━━━━━ FRAGMENTO MOSTRADO

Lector y admirador del escritor mexicano Antonio Ortuño, curioso a la hora de buscar, en el tono de Juan Rulfo, alguna referencia sobre la posibilidad de hablar con los muertos o el hilo para tejer una saga familia utilizado por García Márquez, el periodista peruano Renato Cisneros regresa a las librerías con un ejercicio de la memoria familiar que traduce con el título Dejarás la tierra, bajo el sello editorial de Planeta.

Un silencio antiguo selló durante doscientos años el misterio de una familia demasiado parecida a las tragedias y ambiciones del Perú. Patriarcas decolorados, mujeres sacudiéndose el peso de su tiempo, personas, al fin y al cabo, que han sido rescatadas en este libro para tantear un correlato de individuos que redimensiona la historia republicana de una nación. Esta novela le recuerda al lector que las familias están hechas de todo lo que se ocultan y que sólo una prosa capaz de atravesar lo visible y lo soterrado puede rastrear el cauce de eso que es designado como “identidad”. Si la voluntad de forjarse una estrella propia llevó a Renato Cisneros a escribir La distancia que nos separa, lo que entrega en Dejarás la tierra es, al mismo tiempo, el cierre de aquella historia y la confirmación de un narrador capaz de ver el precipicio y dar un paso más.

Cisneros nació en Lima en 1976. Es periodista y escritor. Son suyos los poemarios: Ritual de los prójimos (1998), Máquina fantasma (2001) y Nuevos poemas italianos (2007). También ha publicado las novelas Nunca confíes en mí (2011) y Raro (2012), que contó con ilustraciones de Alfonso Vargas. Por once años escribió para el diario El Comercio. Actualmente firma columnas semanales en La República y conduce programas radiales y televisivos en el Grupo RPP.

━━━━━━━━━━

COMPLETE LO SIGUIENTE:
[1] Reproduzca, del fragmento sobre Dejarás la tierra, el pasaje que va desde "Lector y admirador" hasta "editorial de Planeta.".
[2] Prosiga el fragmento sobre la novela Dejarás la tierra de Renato Cisneros a partir de su última oración.

━━━━━ DATOS ALMACENADOS

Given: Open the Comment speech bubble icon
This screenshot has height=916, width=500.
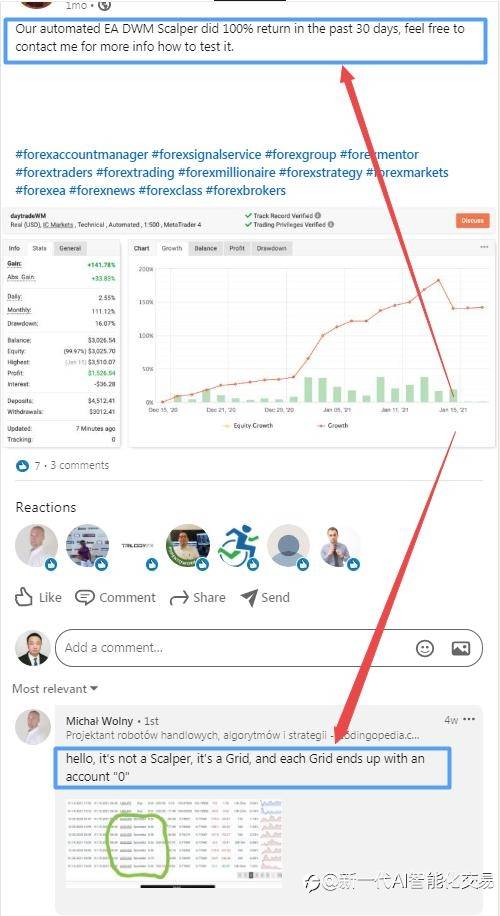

━━━━━━━━━━

EJERCICIOS RESUELTOS:
[1]
Lector y admirador del escritor mexicano Antonio Ortuño, curioso a la hora de buscar, en el tono de Juan Rulfo, alguna referencia sobre la posibilidad de hablar con los muertos o el hilo para tejer una saga familia utilizado por García Márquez, el periodista peruano Renato Cisneros regresa a las librerías con un ejercicio de la memoria familiar que traduce con el título Dejarás la tierra, bajo el sello editorial de Planeta.

[2]
¿Qué tan difícil fue concretar este ejercicio autobiográfico con apego al rigor histórico?

Es difícil cuando la dinámica entre la biografía y la historia no es natural, espontánea. En el caso de mi familia es diferente, a lo largo del relato está, de manera permanente, la historiografía; sobre todo porque los nombres de mi familia, los que yo aprendí desde chico, fueron definidos por las cosas que habían hecho, o que me decían que habían hecho. Eran personajes que habían estado involucrados directamente con la historia de mi país; en momentos importantes de la vida republicana del Perú. Habían participado activamente tanto en la vida periodística como en la diplomática y la intelectual.

Cuando empiezo a reconstruir la historia de mi familia, me doy cuenta de que siempre estaba presente la historia del país, como un cortinaje de fondo, y la usé como eso. No quería escribir una novela histórica porque me parecía que podía generar una densidad que no me interesaba y además no quería darle a la historia un lugar de segundo plano.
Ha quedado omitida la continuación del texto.